The latest Ubisoft VR offering, Assassin’s Creed Nexus VR, is set to be released in three weeks. In the meantime, we’ve received new details about the game’s gameplay mechanics.
This is not the first time Ubisoft has entered the VR space, but it is certainly the first time the company has done it with such a big and recognizable IP as Assassin’s Creed. The game was officially announced on Meta Gaming Showcase in June, generating a mix of excitement and skepticism not only within the VR community but also across the entire gaming industry.
Many outside the VR bubble recall VR games as tech demos, and there was a concern that Assassin’s Creed Nexus VR might follow suit, fading into obscurity as a short and unpolished demo experience. However, the developers, who appear genuinely proud of their work, describe the game as the full proper Assassin’s Creed game. It’s not a short VR experience that lasts just a few hours.
This is not just a VR Tech Demo
Several key gameplay mechanics are integral to any Assassin’s Creed game, and the VR version sticks to this tradition. Parkour is, of course, one of these fundamental mechanics, and in Assassin’s Creed Nexus VR, the developers have dedicated considerable effort to its implementation. “Running across the rooftops in large, open urban areas is something that really is so fundamental to the brand, that I didn’t feel like we could compromise on it.” – Says David Votypka, the Creative Director of Assassin’s Creed Nexus VR in Ubisoft’s newest video.
“From Venice to Greece, to Boston, and even new areas like Newport for Connor, they’re all what we call open map environments.“, Votypka continues. “The player can traverse on the ground, scale the walls, climb the rooftops…” While the game appears to offer an open-world experience, as described in Henry Stockdale’s hands-on experience, “You can’t explore the entirety of Venice in a single mission, certain areas are restricted but there’s still considerable freedom.“, this might suggest that the entire map won’t be fully open to players, but it could be due to the specific mission chosen for Henry’s demo.
Votypka discussed various VR parkour techniques present in the game, including basic actions like pulling yourself up while climbing or jumping, as well as the more iconic Assassin’s Creed moves such as flinging, which enables you to propel yourself in different directions, including upward, sideways, or even backward. There’s also the ability to swing from bars to reach the opposite side of a rooftop.
Stealth is another key gameplay element of Assassin’s Creed that the VR version couldn’t overlook. “It is a stealth-first game.” Says Votypka, “We’ve even built in things like cracks and holes in the walls, where you can kind of peek through.” Additionally, players will have the ability to interact with objects in the environment, such as picking up a vase and using it to distract enemies.
What about Combat?
Votypka regards the hidden blade as the “most important feature in the game.” He goes on to say, “Everybody who tried it… It was always their favorite thing in the game.” This sentiment is echoed by early reviewers, including the previously mentioned Henry, who noted that “nothing beats stealth assassinations with the hidden blade.”
Players will also have access to various weapons, including swords, tomahawks, throwing knives, bows, and one-handed crossbows, depending on the character they choose to play.
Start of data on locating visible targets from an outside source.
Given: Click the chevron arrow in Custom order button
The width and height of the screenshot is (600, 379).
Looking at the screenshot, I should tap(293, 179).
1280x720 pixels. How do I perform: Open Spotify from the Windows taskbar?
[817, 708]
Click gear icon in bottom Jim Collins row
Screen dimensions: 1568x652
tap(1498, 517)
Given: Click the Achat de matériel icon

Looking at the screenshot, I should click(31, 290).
The game offers three different characters, each with their unique story, set in different cities and time periods.
In their hands-on review of Assassin’s Creed Nexus VR, IGN described the combat as the game’s weakest aspect, yet one that still functions effectively. The review noted, “That’s due to the fact that enemies take turns attacking you one at a time, slowly swinging their weapons in the same easily-blocked patterns, before getting tired and opening themselves up to a right shaking.”
Comfort Issues seem solved!
As you may know, many people suffer from Motion Sickness in VR games, which appears mostly when the user is moving in the game and staying still in real life, making the brain confused about what is happening. In Assassin’s Creed Nexus VR where players, apart from just moving, need to do advanced parkour movements, solving comfort issues is essential.
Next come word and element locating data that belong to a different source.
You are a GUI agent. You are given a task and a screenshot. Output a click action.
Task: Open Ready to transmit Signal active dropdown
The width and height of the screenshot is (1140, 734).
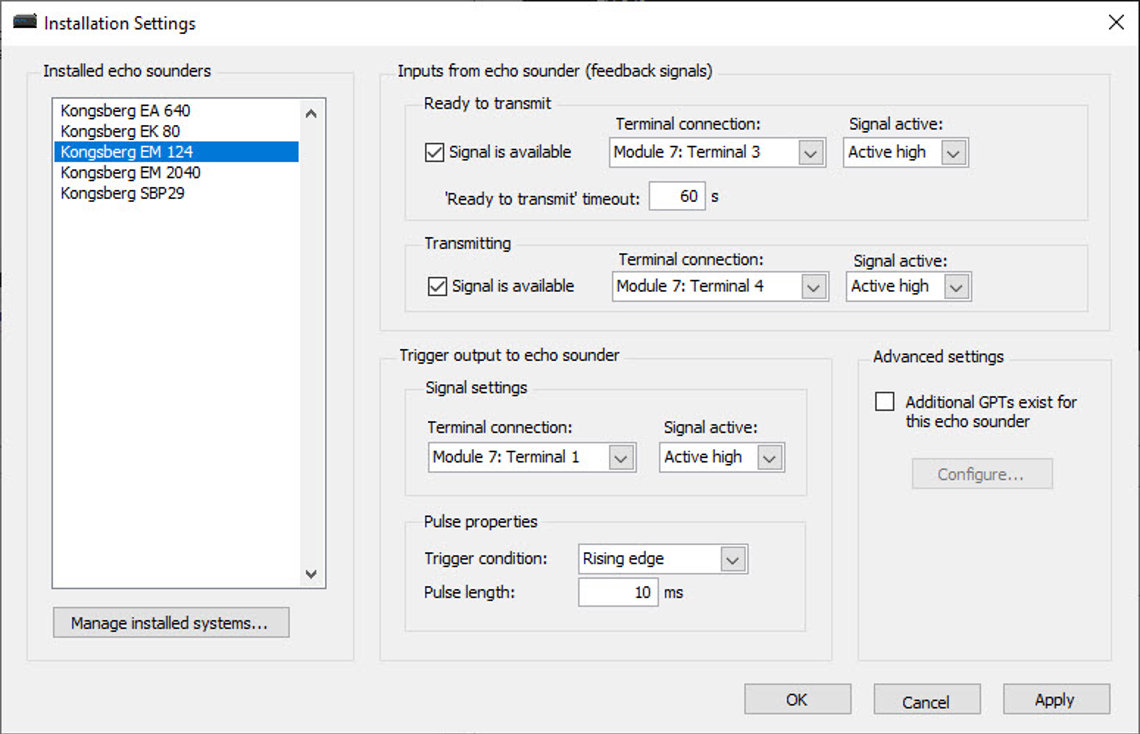click(905, 153)
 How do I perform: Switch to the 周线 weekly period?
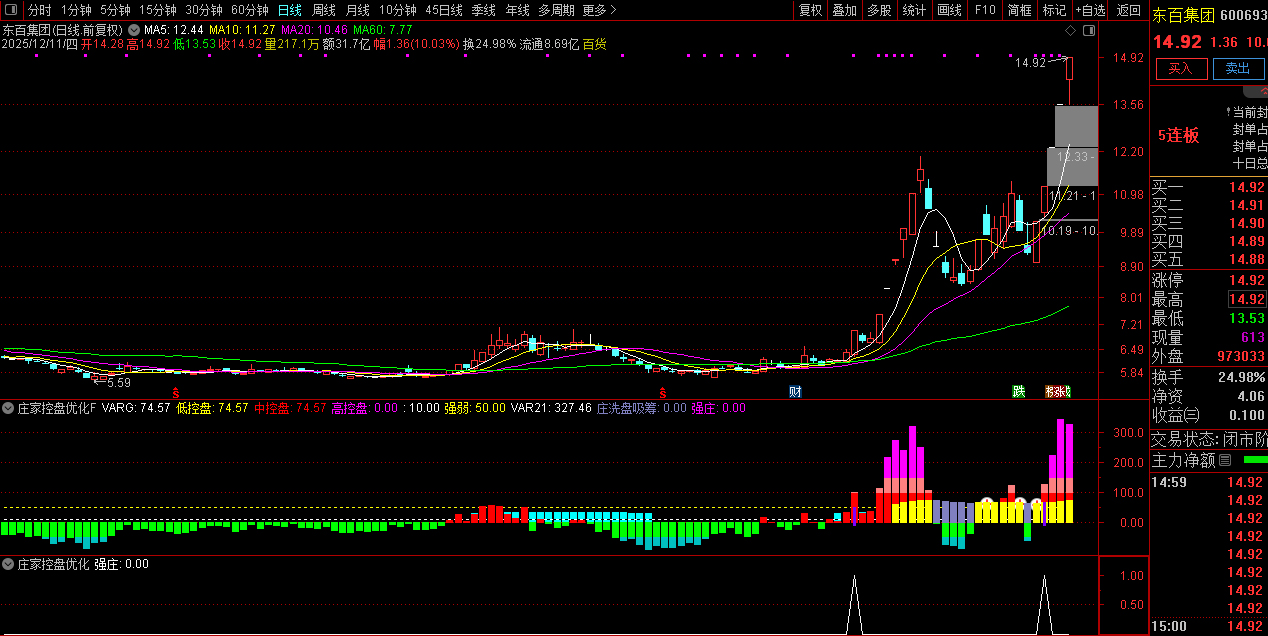click(x=323, y=10)
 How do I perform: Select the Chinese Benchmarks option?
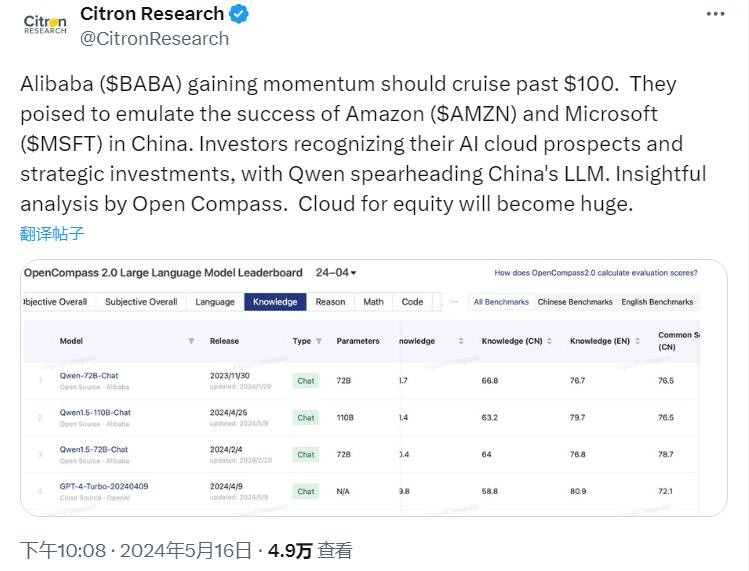[575, 302]
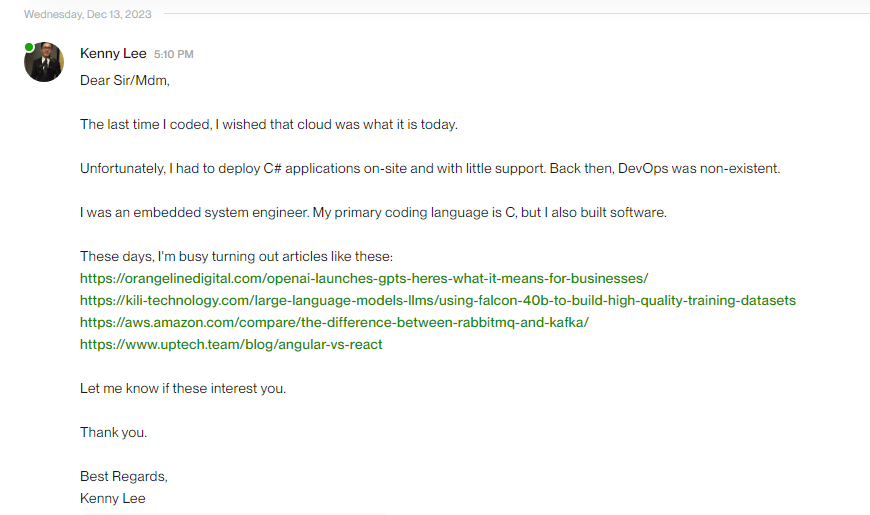
Task: Open the AWS RabbitMQ and Kafka comparison link
Action: 334,322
Assassin’s Creed Nexus VR appears to effectively address these issues. Olivier Palmieri, the Associate Game Director, mentioned that mitigating motion sickness was a “priority from the start“, and developers have made significant progress on making several comfort options for users. These include features such as a vignette during movement, a teleportation locomotion system, and notably, an automatic parkour system that enables players to perform parkour by simply looking at their desired destination without the need for button presses.
The iconic Assassin’s Creed feature, the Leap of Faith, is also included in Assassin’s Creed Nexus VR. However, jumping from great heights into a pile of hay could not be comfortable for some players, to put it mildly. To address this, the developers introduced a “fear of heights” feature. This feature activates a grid, displaying your real-world surroundings and the ground beneath you, helping to relieve the sensation of nausea.
Release Date of Assassin’s Creed Nexus VR
Assassin’s Creed Nexus VR is scheduled for release on November 16, exclusively on Meta Quest platforms, priced at $39.99. The game will be available on Meta Quest 2, Pro, and Quest 3 headsets.